Este gesto de apertura suaviza la tensión entre ambos. Irene esboza una sonrisa y propone algo inesperado pero efectivo: dejar la discusión y salir a comer juntos. La sugerencia rompe la seriedad del momento y Damián, con buen humor, acepta encantado. Propone ir al restaurante con vistas al río, ese mismo al que habían ido en otra ocasión y donde, quizás, la conversación será más ligera.
Mientras se levantan y salen de la sala, el aire parece haberse aclarado. Sin embargo, bajo esa cordialidad superficial, permanece una realidad innegable: sus formas de entender la empresa —y por extensión, la vida— son muy diferentes. La tregua es real, pero temporal. Porque aunque el almuerzo pueda suavizar el presente, las grietas ideológicas seguirán latentes, listas para resurgir en el próximo desacuerdo.
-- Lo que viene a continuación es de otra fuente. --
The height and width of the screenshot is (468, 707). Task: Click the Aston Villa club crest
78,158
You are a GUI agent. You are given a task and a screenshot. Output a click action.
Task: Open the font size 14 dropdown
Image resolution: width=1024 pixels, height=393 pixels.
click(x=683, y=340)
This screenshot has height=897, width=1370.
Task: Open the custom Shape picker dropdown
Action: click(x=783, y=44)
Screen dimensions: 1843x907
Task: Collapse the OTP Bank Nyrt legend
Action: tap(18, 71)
Así, este capítulo nos ofrece un retrato íntimo de cómo los lazos familiares se entrelazan con las tensiones laborales. El conflicto entre lo emocional y lo racional, entre lo personal y lo profesional, se hace palpable en cada línea. Y lo más inquietante es que, en este universo de gestos bienintencionados y consecuencias imprevistas, no hay villanos claros. Solo personas que intentan navegar sus emociones mientras sostienen los pilares de un imperio familiar. Una historia donde cada decisión deja cicatrices, visibles o no, que el tiempo se encargará de revelar.